=== About this exercise ===
Your task is to write out the complete listing exactly as it is shown.

=== Records ===
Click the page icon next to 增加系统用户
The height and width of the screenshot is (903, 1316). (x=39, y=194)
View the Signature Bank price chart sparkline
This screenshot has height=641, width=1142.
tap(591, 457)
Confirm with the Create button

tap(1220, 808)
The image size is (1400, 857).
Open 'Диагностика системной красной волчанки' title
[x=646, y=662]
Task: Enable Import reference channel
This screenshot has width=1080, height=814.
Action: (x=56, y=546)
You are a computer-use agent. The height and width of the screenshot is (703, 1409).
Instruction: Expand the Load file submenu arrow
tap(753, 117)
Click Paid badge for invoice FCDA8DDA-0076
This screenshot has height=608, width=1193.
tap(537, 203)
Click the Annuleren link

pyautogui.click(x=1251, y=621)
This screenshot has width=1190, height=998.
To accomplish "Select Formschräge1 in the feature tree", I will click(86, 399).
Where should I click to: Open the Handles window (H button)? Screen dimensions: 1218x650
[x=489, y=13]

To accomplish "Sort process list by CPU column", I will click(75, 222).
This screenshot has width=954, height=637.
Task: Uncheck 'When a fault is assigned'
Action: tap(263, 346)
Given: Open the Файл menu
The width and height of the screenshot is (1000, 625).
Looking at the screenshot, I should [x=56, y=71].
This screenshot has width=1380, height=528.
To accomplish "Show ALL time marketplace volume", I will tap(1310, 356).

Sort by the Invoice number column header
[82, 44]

=== Solution for this task ===
Click the page icon next to 增加系统用户
The height and width of the screenshot is (903, 1316). (x=39, y=194)
View the Signature Bank price chart sparkline
This screenshot has height=641, width=1142.
tap(591, 457)
Confirm with the Create button

tap(1220, 808)
The image size is (1400, 857).
Open 'Диагностика системной красной волчанки' title
[x=646, y=662]
Task: Enable Import reference channel
This screenshot has width=1080, height=814.
Action: (x=56, y=546)
You are a computer-use agent. The height and width of the screenshot is (703, 1409).
Instruction: Expand the Load file submenu arrow
tap(753, 117)
Click Paid badge for invoice FCDA8DDA-0076
This screenshot has height=608, width=1193.
tap(537, 203)
Click the Annuleren link

pyautogui.click(x=1251, y=621)
This screenshot has width=1190, height=998.
To accomplish "Select Formschräge1 in the feature tree", I will click(86, 399).
Where should I click to: Open the Handles window (H button)? Screen dimensions: 1218x650
[x=489, y=13]

To accomplish "Sort process list by CPU column", I will click(75, 222).
This screenshot has width=954, height=637.
Task: Uncheck 'When a fault is assigned'
Action: tap(263, 346)
Given: Open the Файл menu
The width and height of the screenshot is (1000, 625).
Looking at the screenshot, I should [x=56, y=71].
This screenshot has width=1380, height=528.
To accomplish "Show ALL time marketplace volume", I will tap(1310, 356).

Sort by the Invoice number column header
[82, 44]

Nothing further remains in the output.